🤖 AI Summary
This study addresses the limited interpretability of existing numerical explainable AI (XAI) outputs for non-expert users and the lack of systematic investigation into factors affecting natural language explanation quality. Through a factorial experiment in time series forecasting, the authors systematically evaluate the impact of prediction models, XAI methods, large language models (LLMs), and prompting strategies on explanation quality, generating and automatically assessing 660 explanations. The work reveals, for the first time, that LLM choice predominantly governs explanation quality, identifies an “interpretability paradox” wherein more accurate models like SARIMAX yield poorer explanations, demonstrates that zero-shot prompting achieves performance close to self-consistent reasoning at substantially lower cost, and finds chain-of-thought prompting detrimental in this context. DeepSeek-R1 emerges as the top-performing LLM, while XAI provides only marginal benefits for expert users.
📝 Abstract
Explainable AI (XAI) methods like SHAP and LIME produce numerical feature attributions that remain inaccessible to non expert users. Prior work has shown that Large Language Models (LLMs) can transform these outputs into natural language explanations (NLEs), but it remains unclear which factors contribute to high-quality explanations. We present a systematic factorial study investigating how Forecasting model choice, XAI method, LLM selection, and prompting strategy affect NLE quality.

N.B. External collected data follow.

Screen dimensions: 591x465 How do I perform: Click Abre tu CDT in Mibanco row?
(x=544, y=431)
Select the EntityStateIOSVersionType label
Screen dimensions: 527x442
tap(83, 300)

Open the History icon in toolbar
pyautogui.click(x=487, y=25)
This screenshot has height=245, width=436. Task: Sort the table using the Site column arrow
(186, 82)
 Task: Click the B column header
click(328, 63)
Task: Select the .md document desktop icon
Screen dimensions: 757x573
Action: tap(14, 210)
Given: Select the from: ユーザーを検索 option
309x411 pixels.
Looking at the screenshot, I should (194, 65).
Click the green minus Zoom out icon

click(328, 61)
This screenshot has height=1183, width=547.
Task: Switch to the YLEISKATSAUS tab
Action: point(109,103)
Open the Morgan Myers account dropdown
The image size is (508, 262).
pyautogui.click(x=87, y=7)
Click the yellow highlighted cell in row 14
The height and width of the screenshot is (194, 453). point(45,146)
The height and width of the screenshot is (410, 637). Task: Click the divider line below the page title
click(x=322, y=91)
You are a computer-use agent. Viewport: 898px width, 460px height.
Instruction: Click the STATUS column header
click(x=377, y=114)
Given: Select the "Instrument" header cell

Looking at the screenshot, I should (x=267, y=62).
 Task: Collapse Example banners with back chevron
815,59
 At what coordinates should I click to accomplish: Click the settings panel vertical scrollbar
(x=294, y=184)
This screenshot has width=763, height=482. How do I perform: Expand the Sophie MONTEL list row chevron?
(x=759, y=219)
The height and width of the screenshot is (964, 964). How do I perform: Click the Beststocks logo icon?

Our design spans four models (XGBoost (XGB), Random Forest (RF), Multilayer Perceptron (MLP), and SARIMAX - comparing black-box Machine-Learning (ML) against classical time-series approaches), three XAI conditions (SHAP, LIME, and a no-XAI baseline), three LLMs (GPT-4o, Llama-3-8B, DeepSeek-R1), and eight prompting strategies. Using G-Eval, an LLM-as-a-judge evaluation method, with dual LLM judges and four evaluation criteria, we evaluate 660 explanations for time-series forecasting. Our results suggest that: (1) XAI provides only small improvements over no-XAI baselines, and only for expert audiences; (2) LLM choice dominates all other factors, with DeepSeek-R1 outperforming GPT-4o and Llama-3; (3) we observe an interpretability paradox: in our setting, SARIMAX yielded lower NLE quality than ML models despite higher prediction accuracy; (4) zero-shot prompting is competitive with self-consistency at 7-times lower cost; and (5) chain-of-thought hurts rather than helps.